57% des tribunaux sont en bon état

57% des tribunaux sont en bon état

La période entre 2016 et 2018 serait-elle suffisante pour que les tribunaux marocains soient dans un bon état ? En tout cas, Mustapha Ramid, affichant son satisfecit, mercredi à Rabat, lors de la présentation du bilan de la réforme engagée par son département, désire atteindre un taux de 100% de tribunaux en bon état d’ici 2018.

Quelques données chiffrées
Pour l’heure, 57% des tribunaux sont en bon état, 22% le sont moyennement et 21% sont dans un état déplorable. «L’année 2016 sera marquée par le lancement de chantiers des tribunaux qui sont dans un état déplorable ou ceux de moyen standing», précise le ministre de la justice et des libertés dont le mandat est quasiment à terme.

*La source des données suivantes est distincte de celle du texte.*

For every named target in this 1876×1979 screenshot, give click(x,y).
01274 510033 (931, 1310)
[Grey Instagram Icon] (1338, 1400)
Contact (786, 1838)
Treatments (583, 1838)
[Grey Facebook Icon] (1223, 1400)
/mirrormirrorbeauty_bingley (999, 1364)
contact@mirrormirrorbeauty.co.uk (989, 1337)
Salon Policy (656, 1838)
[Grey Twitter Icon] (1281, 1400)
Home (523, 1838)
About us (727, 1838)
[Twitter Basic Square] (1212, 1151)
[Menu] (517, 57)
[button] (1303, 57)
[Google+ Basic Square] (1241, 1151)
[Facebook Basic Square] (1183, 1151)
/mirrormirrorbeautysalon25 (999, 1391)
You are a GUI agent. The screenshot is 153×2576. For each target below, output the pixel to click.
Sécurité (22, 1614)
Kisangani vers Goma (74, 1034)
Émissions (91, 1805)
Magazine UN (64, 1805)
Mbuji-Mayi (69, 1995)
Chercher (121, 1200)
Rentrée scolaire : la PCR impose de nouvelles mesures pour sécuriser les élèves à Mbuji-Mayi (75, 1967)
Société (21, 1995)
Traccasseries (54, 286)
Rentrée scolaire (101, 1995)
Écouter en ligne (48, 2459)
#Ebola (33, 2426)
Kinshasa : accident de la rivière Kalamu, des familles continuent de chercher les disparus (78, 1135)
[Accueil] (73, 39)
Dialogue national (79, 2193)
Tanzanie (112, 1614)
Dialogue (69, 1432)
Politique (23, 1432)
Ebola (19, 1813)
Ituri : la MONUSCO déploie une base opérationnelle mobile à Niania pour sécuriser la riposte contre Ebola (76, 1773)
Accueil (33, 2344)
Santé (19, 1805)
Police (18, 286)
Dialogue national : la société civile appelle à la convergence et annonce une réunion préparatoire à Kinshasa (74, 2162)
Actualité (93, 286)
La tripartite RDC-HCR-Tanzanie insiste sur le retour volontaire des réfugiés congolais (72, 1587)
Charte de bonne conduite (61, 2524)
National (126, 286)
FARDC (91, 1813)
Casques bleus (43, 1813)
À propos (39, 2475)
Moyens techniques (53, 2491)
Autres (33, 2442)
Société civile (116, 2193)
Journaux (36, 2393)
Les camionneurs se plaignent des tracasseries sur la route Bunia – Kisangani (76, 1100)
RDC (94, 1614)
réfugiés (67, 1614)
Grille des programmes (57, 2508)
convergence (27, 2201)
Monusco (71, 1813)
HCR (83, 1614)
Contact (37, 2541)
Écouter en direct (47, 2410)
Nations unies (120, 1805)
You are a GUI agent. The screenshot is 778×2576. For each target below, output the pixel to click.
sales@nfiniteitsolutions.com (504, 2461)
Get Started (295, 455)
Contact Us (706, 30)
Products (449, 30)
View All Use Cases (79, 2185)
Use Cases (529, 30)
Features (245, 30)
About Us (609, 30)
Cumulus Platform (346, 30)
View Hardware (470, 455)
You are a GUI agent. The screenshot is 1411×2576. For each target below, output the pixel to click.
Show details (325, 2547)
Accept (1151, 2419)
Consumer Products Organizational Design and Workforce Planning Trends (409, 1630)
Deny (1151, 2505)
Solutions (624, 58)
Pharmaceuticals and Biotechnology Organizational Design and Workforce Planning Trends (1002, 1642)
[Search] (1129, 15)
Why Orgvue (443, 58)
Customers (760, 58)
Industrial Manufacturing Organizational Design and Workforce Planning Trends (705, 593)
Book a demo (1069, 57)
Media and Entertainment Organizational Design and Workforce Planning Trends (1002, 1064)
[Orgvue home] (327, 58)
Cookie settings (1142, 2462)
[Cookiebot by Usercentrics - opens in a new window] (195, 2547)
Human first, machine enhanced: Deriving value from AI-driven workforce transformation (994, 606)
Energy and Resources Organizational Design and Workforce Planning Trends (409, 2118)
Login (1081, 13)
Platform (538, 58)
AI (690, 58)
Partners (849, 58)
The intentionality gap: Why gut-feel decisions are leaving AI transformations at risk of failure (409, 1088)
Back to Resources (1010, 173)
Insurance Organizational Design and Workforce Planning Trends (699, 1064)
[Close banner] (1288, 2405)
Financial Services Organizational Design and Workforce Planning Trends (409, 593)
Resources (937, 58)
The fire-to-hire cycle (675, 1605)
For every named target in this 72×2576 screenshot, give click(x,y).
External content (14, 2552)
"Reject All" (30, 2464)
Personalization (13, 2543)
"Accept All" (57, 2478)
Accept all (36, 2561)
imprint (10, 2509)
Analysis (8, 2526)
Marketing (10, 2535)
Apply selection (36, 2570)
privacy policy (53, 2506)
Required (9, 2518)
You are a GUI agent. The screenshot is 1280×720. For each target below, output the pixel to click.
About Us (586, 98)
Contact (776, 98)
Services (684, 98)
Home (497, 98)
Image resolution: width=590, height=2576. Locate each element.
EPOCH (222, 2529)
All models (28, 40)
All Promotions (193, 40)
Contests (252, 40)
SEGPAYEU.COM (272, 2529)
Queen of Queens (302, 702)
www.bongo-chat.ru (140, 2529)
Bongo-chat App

Alors quelles sont les garanties à la poursuite de ces chantiers abondant dans le sens de la réforme ?

Benkiran à Ramid : «Reste!»
C’était à Abdel-Ilah Benkiran de répondre à ALM : «L’Etat ne se base pas sur des personnes mais sur des institutions qui s’inscrivent dans la continuité». En s’adressant à M. Ramid, le chef de gouvernement a caressé l’espoir de voir le ministre de la justice et des libertés toujours dans son poste au cas où le PJD remporte les prochaines élections. A propos de son appartenance partisane, M. Ramid précise que «la réforme lancée n’est pas fondée sur le programme du parti».

Les projets de Ramid
La présentation du bilan de son département était l’occasion pour le ministre de la justice et des libertés de se prononcer sur ses projets. «Un projet de décret fixant les honoraires des notaires sera réalisé, dans les jours à venir, pour la première fois», indique M. Ramid en qualifiant ce texte de «très important et sensible». Aussi, un centre d’appels sera installé pour répondre à toutes les questions posées par les citoyens dont celles n’ayant pas trait à la corruption. De surcroît, une cellule sera, selon le ministre, destinée à l’étude des rapports du Conseil supérieur des comptes. En outre, quatre groupes régionaux seront bientôt créés pour accompagner les parquets généraux à Rabat, Casablanca, Fès et Marrakech. L’objectif étant de trouver les moyens susceptibles de contribuer aux enquêtes relatives aux affaires pénales entre autres. Et ce n’est pas tout ! Les lois organiques relatives au Conseil supérieur de la magistrature et au statut fondamental des magistrats seront définitivement approuvées dans les prochains mois.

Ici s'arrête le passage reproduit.